▶ TRAVAIL À FAIRE:
1: Dans le texte sur les électeurs privés de vote, recopiez le passage qui commence aux mots « Une part colossale » et s'arrête après « dernier suffrage suprême. ». Changez « urnes » en « bureaux de vote ».
2: Répondez à ces questions d'après le texte sur les électeurs privés de vote.
(a) Combien de Français ont voté à l'élection présidentielle de 2022 ?
(b) Combien de citoyens n'apparaissent sur aucun registre électoral ?
(c) À quel âge l'inscription sur les listes est-elle automatique ?
-------- TEXTE DE LA PAGE
À chaque nouveau scrutin, des millions de gens se rendent compte au dernier moment qu’ils ne pourront tout simplement pas voter. La raison ? Une radiation des listes électorales ou une inscription dans un mauvais bureau. Et certains d’entre vous pourraient bien se retrouver dans cette situation…
Alors qu’Emmanuel Macron pourrait bientôt être contraint de démissionner ou de dissoudre l’Assemblée nationale pour résoudre la crise politique, certains d’entre nous pourraient être privés de participation pour des causes administratives. Un phénomène qui toucherait jusqu’à 12 millions de personnes.
Une part colossale de la population
En 2022, 35 millions de Français s’étaient rendus aux urnes pour les élections présidentielles. Et pourtant, il y a bien 67 millions de résidents dans le pays. Si l’on retire les mineurs et les individus sans la nationalité française et que l’on ajoute les citoyens majeurs de l’étranger, on parle alors d’environ 51 millions de votants potentiels. Le manque à gagner reste ainsi de près de 16 millions de personnes. Approximativement deux fois l’électorat de Marine Le Pen au dernier suffrage suprême.
Bien sûr, une bonne partie de ces personnes ne souhaitait tout bonnement pas prendre part au scrutin, pour diverses raisons. Mais d’autres auraient, en revanche, bien voulu le faire, mais n’ont tout simplement pas pu pour des causes administratives.
12 millions de concernés
3 millions sont tout simplement absents de tout registre électoral, malgré une inscription automatique à 18 ans. Certains citoyens se retrouvent en effet rayés des listes pour des raisons obscures parfois difficiles à comprendre. Il n’est ainsi pas rare de voir des Français dans l’incapacité de s’exprimer le jour du scrutin après avoir été radiés sans qu’ils ne le sachent.
----------------
-------- DONNÉES FOURNIES
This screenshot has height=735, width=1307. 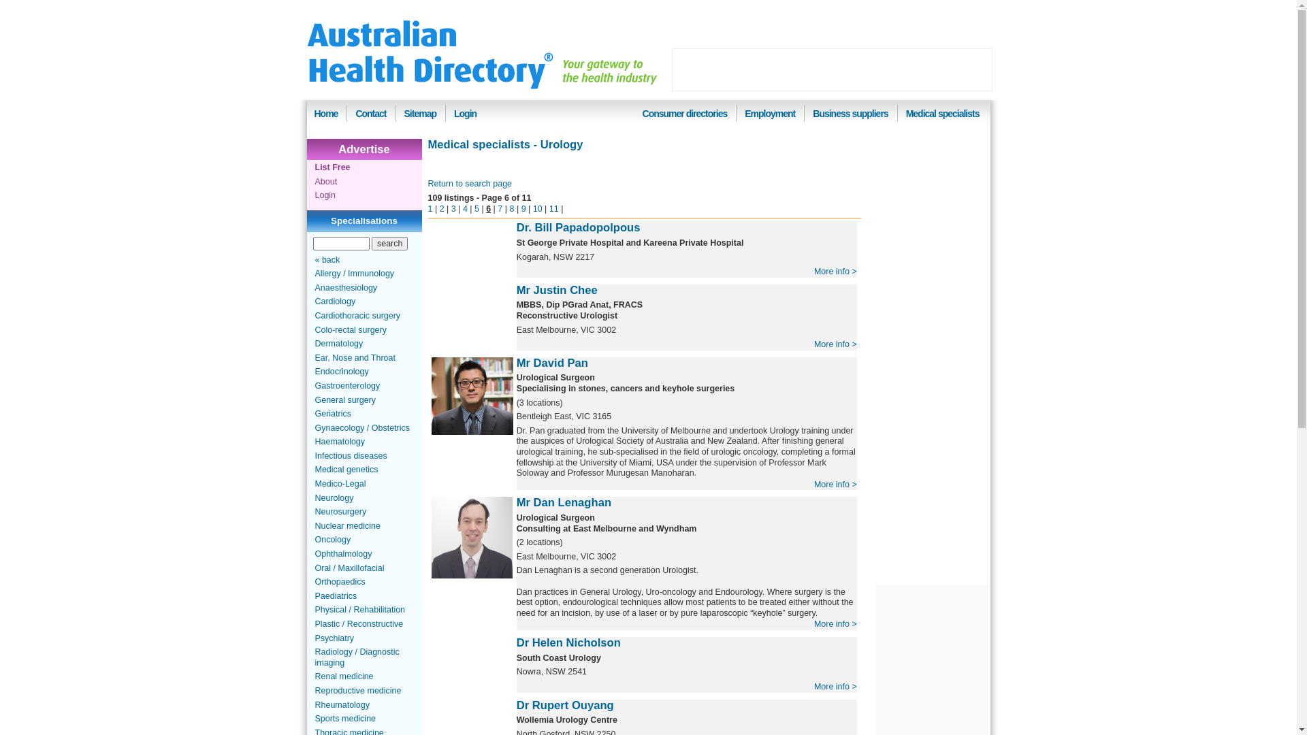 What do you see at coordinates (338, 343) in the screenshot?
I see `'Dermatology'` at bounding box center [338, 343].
----------------
-------- DONNÉES FOURNIES
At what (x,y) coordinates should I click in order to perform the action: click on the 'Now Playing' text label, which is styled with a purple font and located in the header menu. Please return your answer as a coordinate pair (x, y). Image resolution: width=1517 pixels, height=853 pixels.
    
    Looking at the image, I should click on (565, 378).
----------------
-------- DONNÉES FOURNIES
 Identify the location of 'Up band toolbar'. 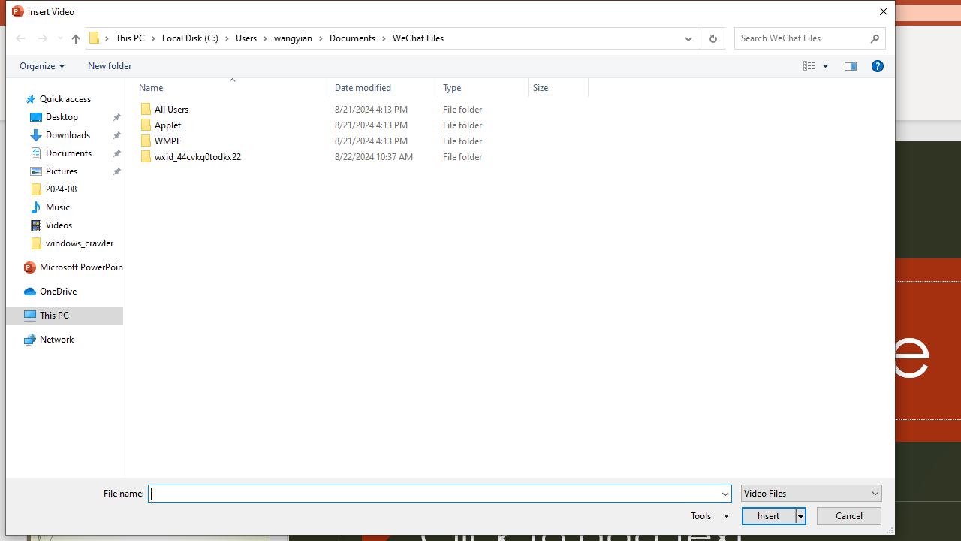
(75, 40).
----------------
▶ RÉPONSES PAR CONSIGNE:
1:
Une part colossale de la population
En 2022, 35 millions de Français s’étaient rendus aux bureaux de vote pour les élections présidentielles. Et pourtant, il y a bien 67 millions de résidents dans le pays. Si l’on retire les mineurs et les individus sans la nationalité française et que l’on ajoute les citoyens majeurs de l’étranger, on parle alors d’environ 51 millions de votants potentiels. Le manque à gagner reste ainsi de près de 16 millions de personnes. Approximativement deux fois l’électorat de Marine Le Pen au dernier suffrage suprême.

2:
(a) 35 millions.
(b) 3 millions.
(c) À 18 ans.